(Stored records)
++++++

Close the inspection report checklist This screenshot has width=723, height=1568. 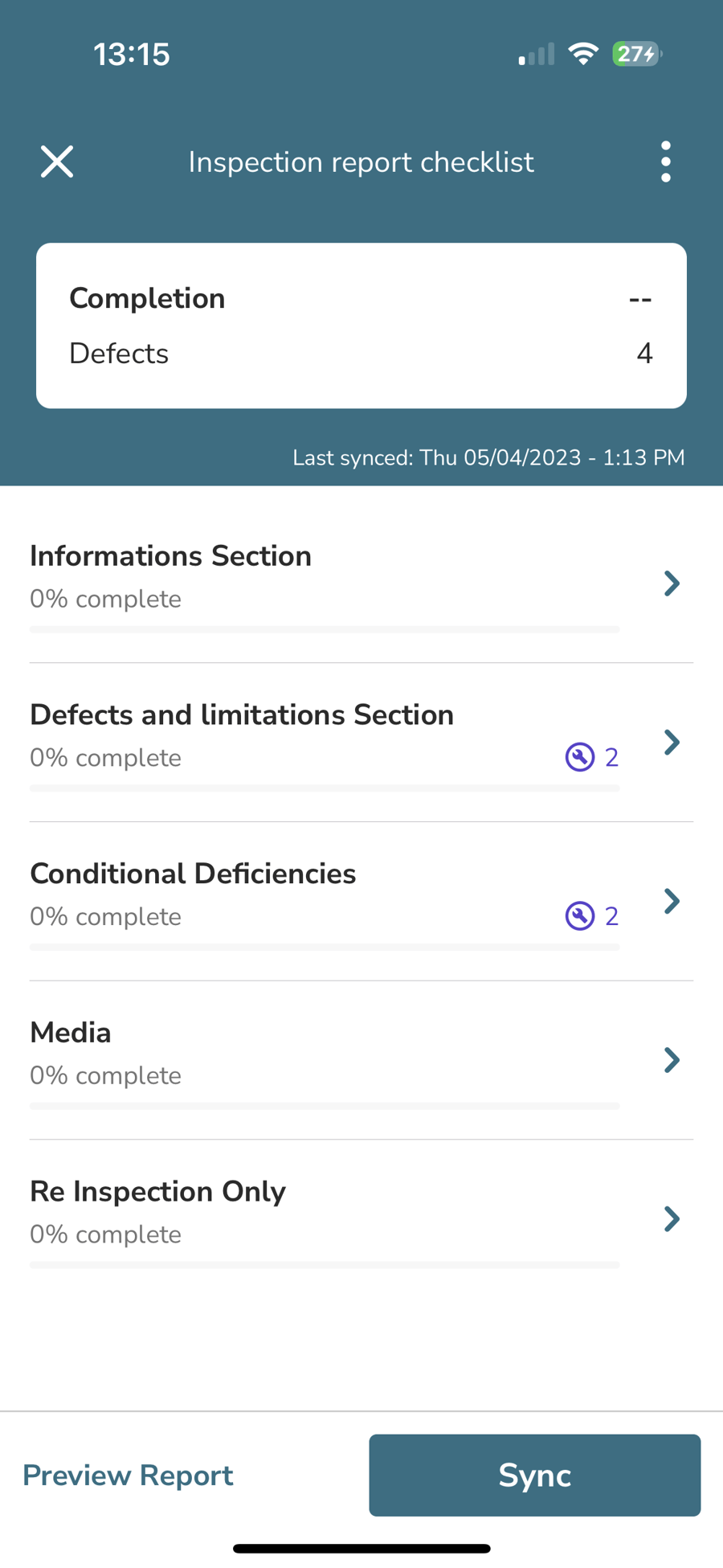pos(57,162)
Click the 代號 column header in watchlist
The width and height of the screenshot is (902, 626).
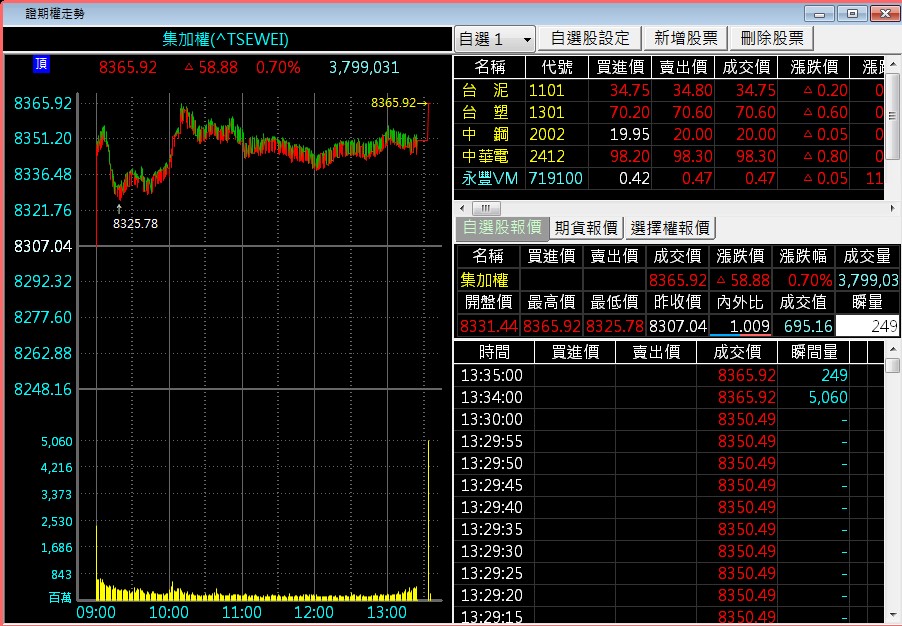(x=557, y=67)
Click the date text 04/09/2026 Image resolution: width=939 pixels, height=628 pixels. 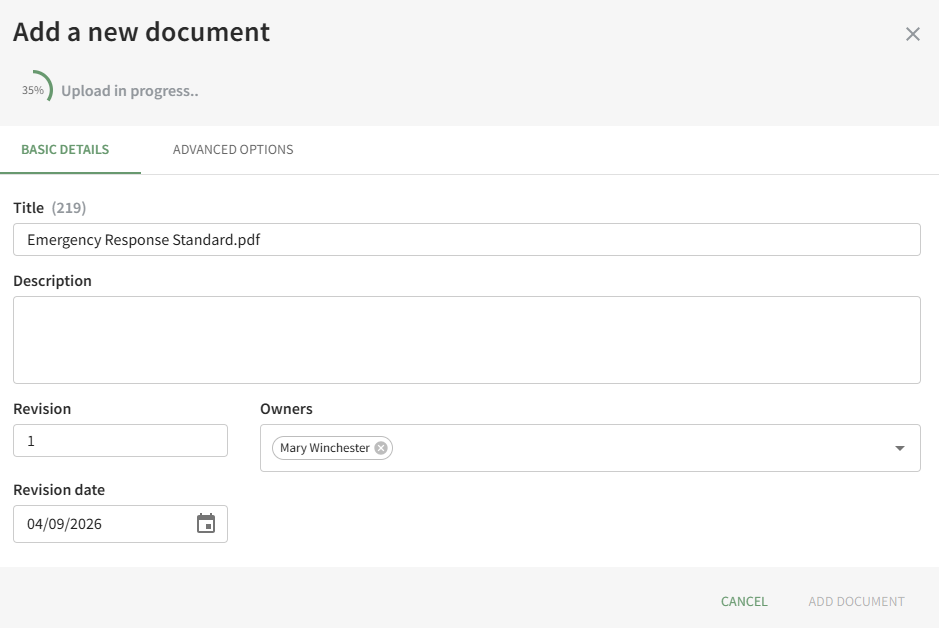(x=65, y=524)
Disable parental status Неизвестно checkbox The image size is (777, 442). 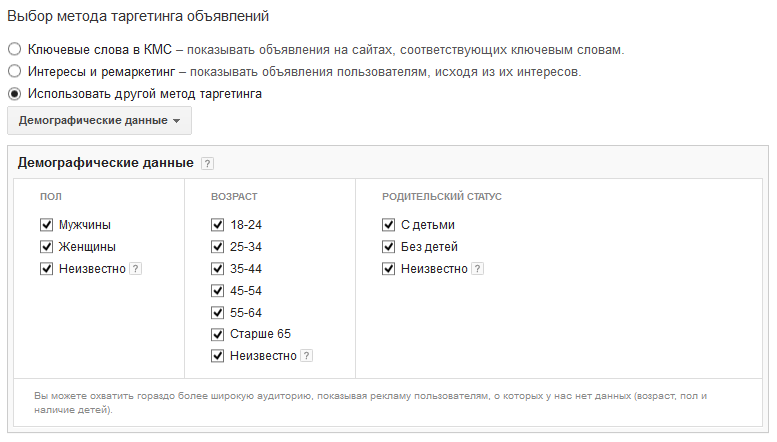(389, 269)
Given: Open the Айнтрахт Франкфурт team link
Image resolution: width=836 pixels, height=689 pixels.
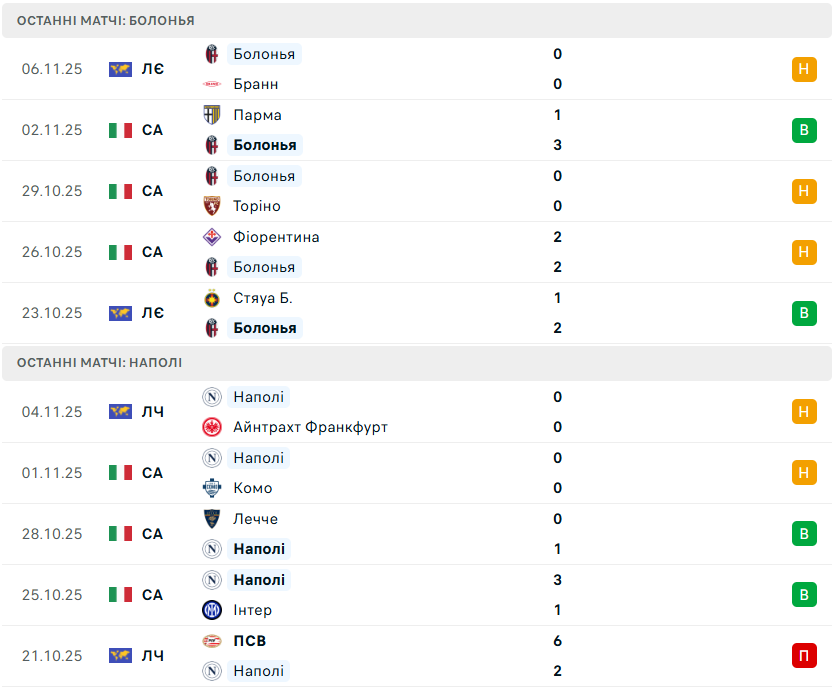Looking at the screenshot, I should click(x=310, y=427).
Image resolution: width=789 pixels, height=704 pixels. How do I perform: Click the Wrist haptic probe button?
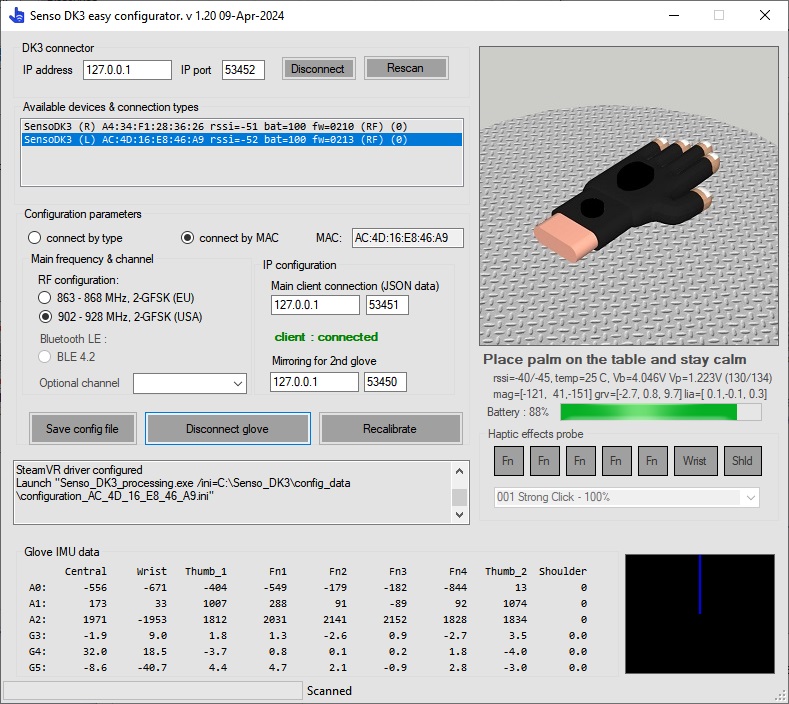[695, 461]
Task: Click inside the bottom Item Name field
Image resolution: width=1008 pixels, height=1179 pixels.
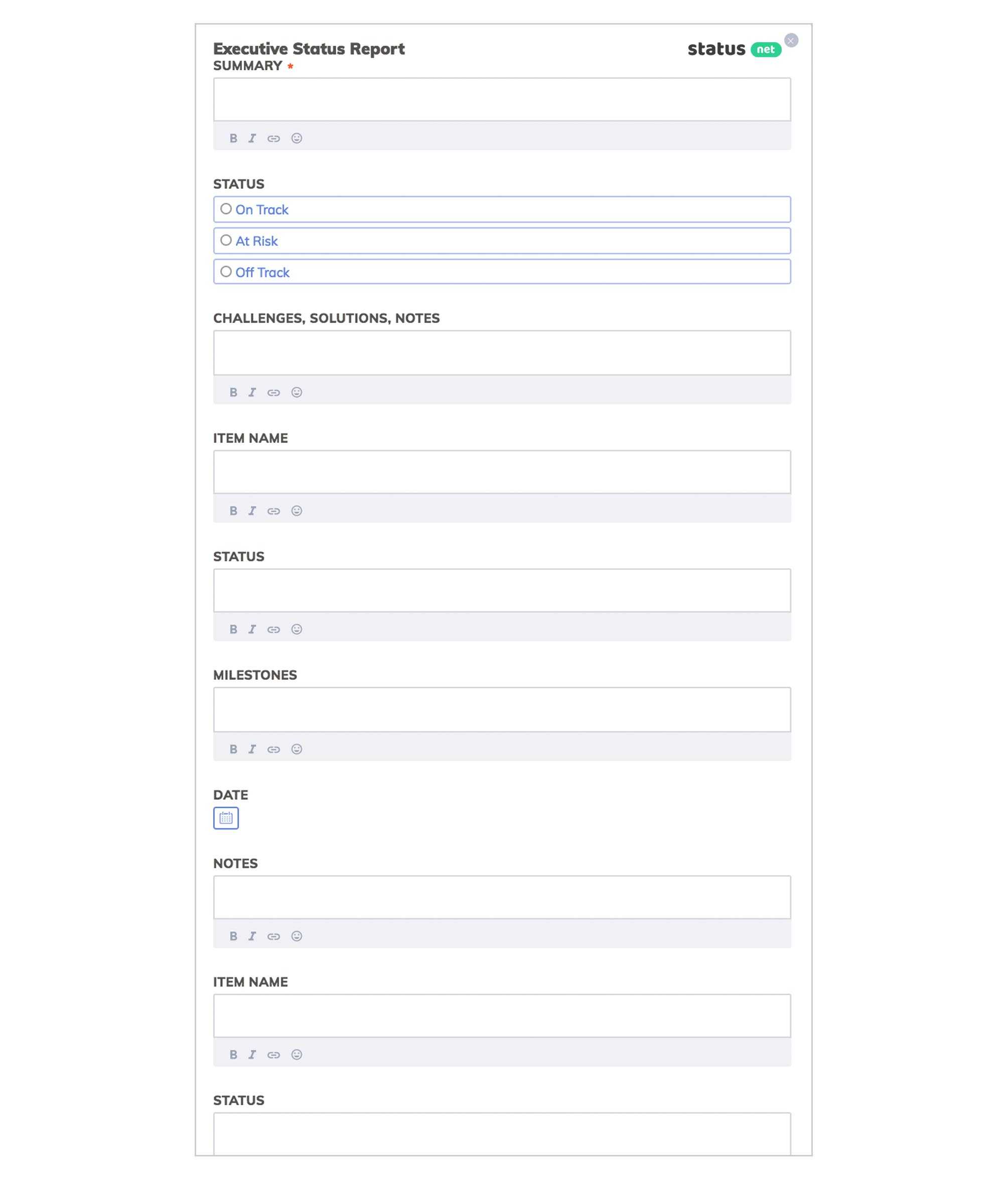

++++++

(Your task) Exactly as written, set down the lines from the line holding "Task: Click inside the bottom Item Name field" to the last line of the data, both ends included, pictures excluded.

(Task solution)
Task: Click inside the bottom Item Name field
Image resolution: width=1008 pixels, height=1179 pixels.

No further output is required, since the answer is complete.